Task details
Search the entries for the line containing "Task: Switch to the Script tab at bottom". Repeat it, then every line after it, exactly through the final line.

Record set
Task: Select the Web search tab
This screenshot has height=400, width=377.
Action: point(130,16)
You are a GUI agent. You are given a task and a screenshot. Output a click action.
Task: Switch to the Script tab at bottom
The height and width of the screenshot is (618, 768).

Task solution
Task: Switch to the Script tab at bottom
The height and width of the screenshot is (618, 768).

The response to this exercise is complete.